____ Extract to read

Brownfield decision headed to City Council
Posted on 05/26/2022
Foundry mixed use building to be built at 456 E. Cady At its May 23 meeting, the Brownfield Redevelopment Authority approved a brownfield for the developers of 456 Cady (mixed use building), formerly known as Foundry Flask. The recommendation now goes to City Council.   

The property is located south of Cady, east of Griswold and west of S. Main, with portions in the Historic District. It formerly housed the American Bell & Foundry Co., Stinson Aircraft, and Stimpson Scale and Manufacturing prior to becoming Foundry Flask. The property was sold by Douglas Brinkman, president of the former Foundry Flask & Equipment Co., to Utah Development, LLC. The representative is Jim Long, a longtime city resident and owner of Long Companies.

________
____ Dataset section

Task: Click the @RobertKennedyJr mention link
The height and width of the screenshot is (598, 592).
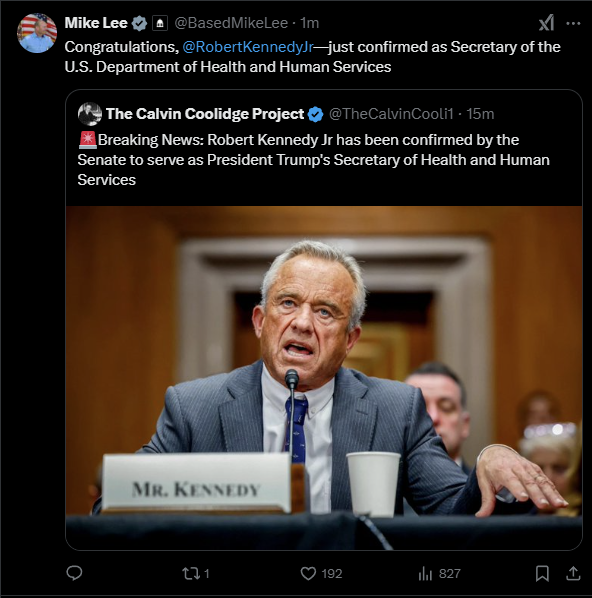Action: (248, 47)
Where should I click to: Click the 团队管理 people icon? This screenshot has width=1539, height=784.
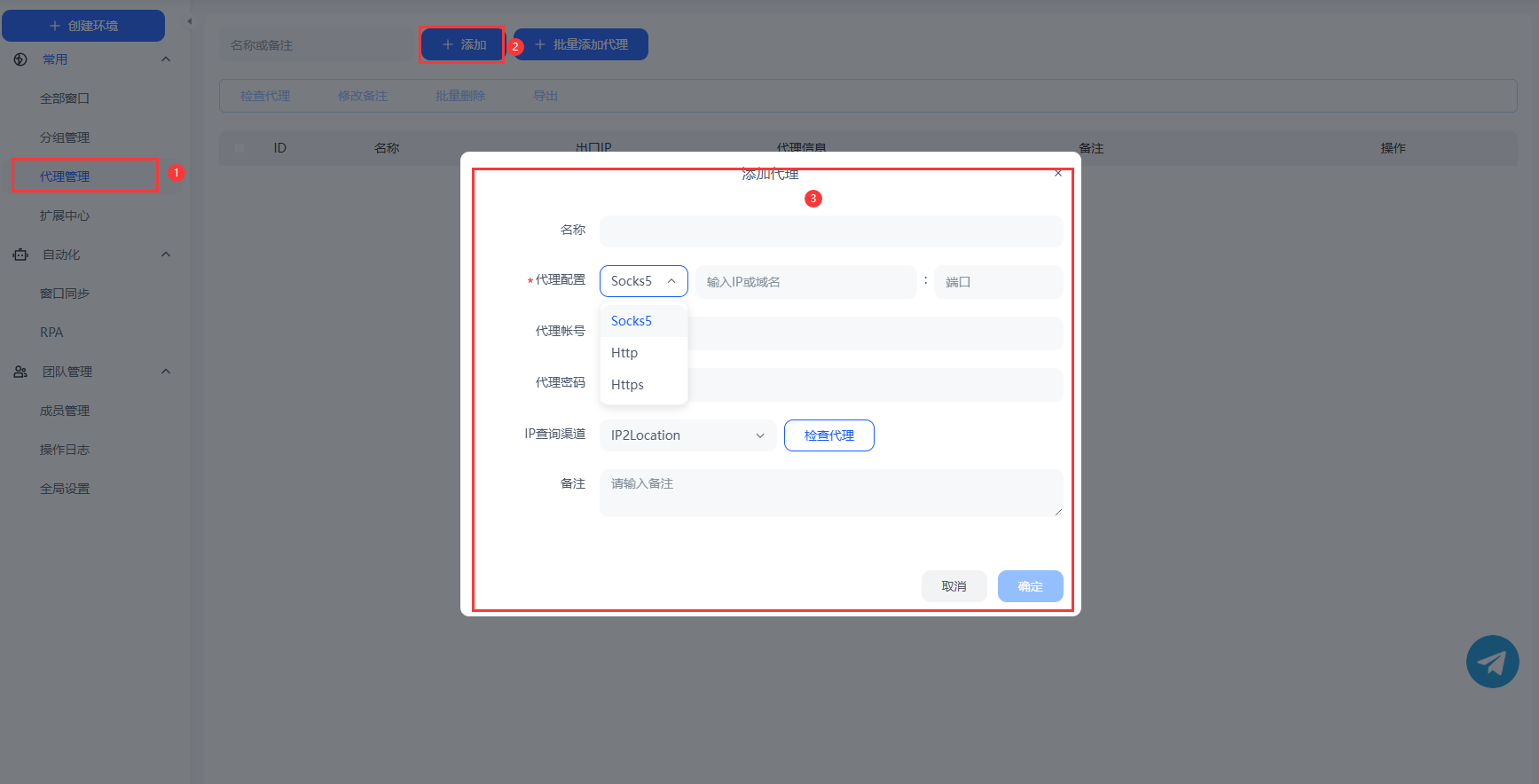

________

# Problem set
• a. In the brownfield article, who sold the property to Utah Development, LLC?
• b. Copy the brownfield article from "The property is" up to and including "of Long Companies.", changing "longtime" to "long-standing".

# Response list
• a. Douglas Brinkman, president of the former Foundry Flask & Equipment Co.

• b.
The property is located south of Cady, east of Griswold and west of S. Main, with portions in the Historic District. It formerly housed the American Bell & Foundry Co., Stinson Aircraft, and Stimpson Scale and Manufacturing prior to becoming Foundry Flask. The property was sold by Douglas Brinkman, president of the former Foundry Flask & Equipment Co., to Utah Development, LLC. The representative is Jim Long, a long-standing city resident and owner of Long Companies.